2-Year Extension Of Telehealth, Plus Hospital-At-Home Program Boost Likely As Negotiations Crest In Congress

Lawmakers reached a deal Saturday evening to extend expiring healthcare programs, lobbyists close to the issue said. The package, floated Friday, is more robust than lobbyists expected.

The extensions in the package won’t be final until the House and Senate vote on the package this week.

The healthcare package includes a 2.5% payment boost for Medicare physicians for one year. The bump would counteract the 2.8% pay cut finalized in the Medicare physician fee schedule in November.

In a surprise win for commercially insured patients, the package includes a two-year extension of pre-deductible telehealth coverage for high deductible health plans linked to health savings accounts. In a version of the package circulated Friday morning, high deductible telehealth coverage was only extended for one year.

As expected, the final package also includes a two-year extension of Medicare telehealth flexibilities like expanding geographic and originating sites and allowing more provider types to bill for telehealth visits.

The healthcare package includes a five-year extension of the hospital-at-home waiver program that CMS has offered since the beginning of the COVID-19 public health emergency.

The House is expected to vote on the package early this week, and the Senate will vote later this week, if all goes according to plan.

Members of Congress have yet to reach a deal on a short-term continuing resolution (C.R.) that is expected to fund the government for 90 days. The government will run out of funding on Friday, December 20.


Lawmakers are in the throes of negotiating an end-of-year legislative deal before the government runs out of funding Dec. 20.

Telehealth lobbyists that spoke with Fierce Healthcare fielded phone calls throughout the day Thursday with conflicting information, 180-degree turnarounds and party leaders leaving the negotiating table for reasons that were unclear.

Even at the American Telemedicine Association’s policy conference, which was swarming with government affairs professionals and lobbyists, stakeholders were struggling to get on the same page on the latest updates on the negotiations occurring throughout the day.

Congressional staffers have told lobbyists that a deal will be reached by the end of the weekend so the House and Senate can vote on the deal before government funding expires next Friday, Dec. 20.

The latest healthcare deal, circulated among lobbyists Friday morning, is seen as solid and unlikely to change through the weekend, people who received the memo told Fierce Healthcare.

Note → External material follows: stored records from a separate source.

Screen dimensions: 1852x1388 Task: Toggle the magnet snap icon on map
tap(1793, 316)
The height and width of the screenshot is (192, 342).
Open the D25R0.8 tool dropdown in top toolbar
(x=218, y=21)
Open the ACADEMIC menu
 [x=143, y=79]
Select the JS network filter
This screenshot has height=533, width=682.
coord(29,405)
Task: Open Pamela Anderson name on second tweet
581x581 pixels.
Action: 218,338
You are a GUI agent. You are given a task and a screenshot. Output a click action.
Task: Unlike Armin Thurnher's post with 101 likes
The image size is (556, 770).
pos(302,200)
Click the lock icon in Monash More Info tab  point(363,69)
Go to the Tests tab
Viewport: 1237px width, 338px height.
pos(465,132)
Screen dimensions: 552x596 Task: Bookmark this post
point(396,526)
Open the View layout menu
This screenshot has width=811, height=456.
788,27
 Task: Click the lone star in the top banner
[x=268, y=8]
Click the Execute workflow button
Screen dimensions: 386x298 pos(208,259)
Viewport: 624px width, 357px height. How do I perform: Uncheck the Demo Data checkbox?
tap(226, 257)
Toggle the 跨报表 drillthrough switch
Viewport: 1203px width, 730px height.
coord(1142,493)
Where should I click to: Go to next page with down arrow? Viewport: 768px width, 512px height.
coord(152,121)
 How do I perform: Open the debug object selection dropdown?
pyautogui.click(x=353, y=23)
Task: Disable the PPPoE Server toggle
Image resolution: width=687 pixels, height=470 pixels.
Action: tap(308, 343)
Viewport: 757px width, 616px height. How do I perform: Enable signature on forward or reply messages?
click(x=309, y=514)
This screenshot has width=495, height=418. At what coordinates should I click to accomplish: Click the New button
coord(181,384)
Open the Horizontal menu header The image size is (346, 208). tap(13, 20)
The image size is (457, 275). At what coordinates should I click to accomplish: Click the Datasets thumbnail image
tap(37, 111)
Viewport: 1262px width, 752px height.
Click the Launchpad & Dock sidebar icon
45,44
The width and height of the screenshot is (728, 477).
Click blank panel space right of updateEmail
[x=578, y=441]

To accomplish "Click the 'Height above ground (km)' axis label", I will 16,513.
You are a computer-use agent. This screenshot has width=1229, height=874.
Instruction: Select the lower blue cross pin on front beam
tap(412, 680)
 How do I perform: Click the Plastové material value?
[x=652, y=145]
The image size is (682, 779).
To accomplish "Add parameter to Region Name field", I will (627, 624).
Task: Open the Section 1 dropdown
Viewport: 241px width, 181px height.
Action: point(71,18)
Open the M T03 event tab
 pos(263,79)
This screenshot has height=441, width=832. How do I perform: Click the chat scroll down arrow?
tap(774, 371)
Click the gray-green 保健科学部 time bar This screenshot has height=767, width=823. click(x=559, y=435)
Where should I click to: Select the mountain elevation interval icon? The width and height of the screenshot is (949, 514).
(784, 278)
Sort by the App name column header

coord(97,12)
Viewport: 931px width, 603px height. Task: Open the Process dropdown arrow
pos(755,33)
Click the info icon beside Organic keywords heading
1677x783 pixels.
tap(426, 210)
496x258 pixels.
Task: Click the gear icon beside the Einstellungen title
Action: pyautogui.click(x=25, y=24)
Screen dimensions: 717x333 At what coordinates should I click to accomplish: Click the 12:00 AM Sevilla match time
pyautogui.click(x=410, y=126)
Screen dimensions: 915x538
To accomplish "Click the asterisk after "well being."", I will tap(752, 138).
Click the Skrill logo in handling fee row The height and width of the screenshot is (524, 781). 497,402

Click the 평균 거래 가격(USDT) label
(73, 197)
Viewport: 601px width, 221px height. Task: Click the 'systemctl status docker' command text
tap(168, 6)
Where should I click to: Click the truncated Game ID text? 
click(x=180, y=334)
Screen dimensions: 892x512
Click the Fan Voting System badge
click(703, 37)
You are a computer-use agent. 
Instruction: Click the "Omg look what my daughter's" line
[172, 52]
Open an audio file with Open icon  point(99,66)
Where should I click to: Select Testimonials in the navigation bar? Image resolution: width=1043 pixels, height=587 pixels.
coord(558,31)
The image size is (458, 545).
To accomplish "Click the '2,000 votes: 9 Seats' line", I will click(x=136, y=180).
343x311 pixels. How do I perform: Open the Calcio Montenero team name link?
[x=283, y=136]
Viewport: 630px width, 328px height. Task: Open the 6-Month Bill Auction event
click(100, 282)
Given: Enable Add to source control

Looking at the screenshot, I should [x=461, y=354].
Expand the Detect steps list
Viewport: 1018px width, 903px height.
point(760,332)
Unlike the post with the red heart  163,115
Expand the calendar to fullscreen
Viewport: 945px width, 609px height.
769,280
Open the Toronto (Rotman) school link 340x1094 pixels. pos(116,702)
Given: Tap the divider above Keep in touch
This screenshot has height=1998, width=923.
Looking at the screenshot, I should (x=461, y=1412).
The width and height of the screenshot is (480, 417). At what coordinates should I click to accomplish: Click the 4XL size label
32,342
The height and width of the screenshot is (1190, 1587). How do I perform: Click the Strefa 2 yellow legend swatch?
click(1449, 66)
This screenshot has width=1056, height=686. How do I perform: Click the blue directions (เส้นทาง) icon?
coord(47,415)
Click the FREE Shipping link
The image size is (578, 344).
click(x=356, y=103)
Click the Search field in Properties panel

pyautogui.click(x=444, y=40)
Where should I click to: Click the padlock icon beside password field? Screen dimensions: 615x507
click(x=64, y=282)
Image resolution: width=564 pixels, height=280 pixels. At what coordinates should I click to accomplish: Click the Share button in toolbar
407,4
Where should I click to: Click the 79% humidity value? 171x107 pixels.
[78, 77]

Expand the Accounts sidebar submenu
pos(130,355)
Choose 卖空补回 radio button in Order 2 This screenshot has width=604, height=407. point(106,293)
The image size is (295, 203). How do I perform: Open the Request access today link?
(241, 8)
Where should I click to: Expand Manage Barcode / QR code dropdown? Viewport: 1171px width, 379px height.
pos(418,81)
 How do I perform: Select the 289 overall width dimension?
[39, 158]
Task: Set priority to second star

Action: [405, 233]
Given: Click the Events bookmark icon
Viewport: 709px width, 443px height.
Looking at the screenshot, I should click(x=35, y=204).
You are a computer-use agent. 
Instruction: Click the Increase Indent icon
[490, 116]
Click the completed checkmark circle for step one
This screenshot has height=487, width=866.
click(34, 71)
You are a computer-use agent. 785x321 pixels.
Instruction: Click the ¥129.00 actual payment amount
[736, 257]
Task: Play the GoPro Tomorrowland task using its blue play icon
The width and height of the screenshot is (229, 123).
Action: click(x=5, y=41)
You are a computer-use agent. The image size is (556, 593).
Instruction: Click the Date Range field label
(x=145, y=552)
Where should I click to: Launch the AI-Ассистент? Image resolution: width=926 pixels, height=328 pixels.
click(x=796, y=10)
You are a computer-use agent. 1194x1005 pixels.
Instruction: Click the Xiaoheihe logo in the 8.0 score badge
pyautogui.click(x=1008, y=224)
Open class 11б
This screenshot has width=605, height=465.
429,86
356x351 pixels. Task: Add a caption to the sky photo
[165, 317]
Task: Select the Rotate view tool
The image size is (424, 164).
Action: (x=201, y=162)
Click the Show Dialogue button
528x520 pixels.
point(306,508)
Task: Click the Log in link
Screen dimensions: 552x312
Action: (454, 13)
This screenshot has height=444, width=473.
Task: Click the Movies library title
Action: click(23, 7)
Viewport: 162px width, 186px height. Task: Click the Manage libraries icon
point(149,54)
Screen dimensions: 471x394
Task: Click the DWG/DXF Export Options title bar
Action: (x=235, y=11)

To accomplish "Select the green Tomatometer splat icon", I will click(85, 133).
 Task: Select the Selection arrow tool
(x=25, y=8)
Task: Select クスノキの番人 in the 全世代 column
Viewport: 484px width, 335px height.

The package includes a two-year extension of Medicare telehealth flexibilities and a one-year extension of pre-deductible coverage of telehealth for high-deductible health plans linked to health savings accounts. The package also is likely to include a five-year extension of the Centers for Medicare & Medicaid Services’ hospital-at-home waiver.

As of Friday morning, the deal also included a physician pay bump and an alternative payment model bonus; funding for community health centers; a five-year reauthorization of the Substance Use Disorder Prevention that Promotes Opioid Recovery and Treatment for Patients and Communities Act; a one- to two-year reauthorization of the Pandemic and All-Hazards Preparedness Act; and the Medicare Multi-Cancer Early Detection Screening Coverage Act.

The memo notes that transparency in health plan coverage could be included but that hospital transparency will not. Other expiring health programs are likely to be extended by a year.

The major offsets that Congress will use for the package are a five-month extension of the Medicare sequester, commercial pharmacy benefit manager transparency (PBM), banning Medicaid PBM spread pricing and Medicare Part D delinking, among others.

It seems as though House and Senate leaders have come to an agreement on a wide-ranging end-of-year healthcare package, but the deal could still fall apart.

Congress must pass a continuing resolution to fund the government by Dec. 20. The C.R. is likely to fund the government for 90 days, through March. The C.R. is separate from the health package, but, in the event that a healthcare deal falls apart, expiring healthcare programs may also be extended for 90 days as part of the C.R.

Lobbyists say this scenario is no longer the most likely, but Congress should come to a decision over the weekend.